Surveillance of pregnancy after gastric band surgery
The impact of obesity on pregnancy is well established; obesity negatively impacts on maternal, fetal and neonatal wellbeing. Laparoscopic Adjustable Gastric Band (LAGB) insertion is the primary surgical method of surgical weight reduction in the UK. It involves application of an adjustable silicone balloon around the upper portion of the stomach, resulting in a small upper stomach pouch and a narrowed outlet, which limits the stomach's capacity to intake food and increases the feeling of fullness. These two effects assist subsequent weight loss. LAGB insertion is increasing rapidly both in the private sector and in the NHS, with an estimated 1,700 bands inserted in women under the age of 40 years in 2007. The increase in gastric banding in women of reproductive age has resulted in increasing numbers of pregnancies following gastric banding.
Nevertheless, management of pregnancy following gastric band surgery has not been well defined. In most reports, women who conceive following LAGB have the band deflated for the duration of the pregnancy because of concerns regarding hyperemesis and poor nutritional intake. Deflating the gastric band has the adverse effect of excessive weight gain and subsequent pregnancy complications.
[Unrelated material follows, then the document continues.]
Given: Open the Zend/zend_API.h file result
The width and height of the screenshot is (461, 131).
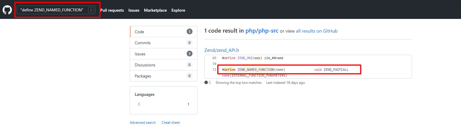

However, pregnancy following LAGB has been shown to be well tolerated and studies have also demonstrated a reduction in incidence of gestational diabetes, maternal hypertension and caesarean delivery when compared to obese controls.
The aims of this study were to use the UK Obstetric Surveillance System to describe the epidemiology and management of gastric banding in pregnancy in the UK and to use this information to assess current practice and develop future guidelines for optimal management.Data anlysis is currently in progress.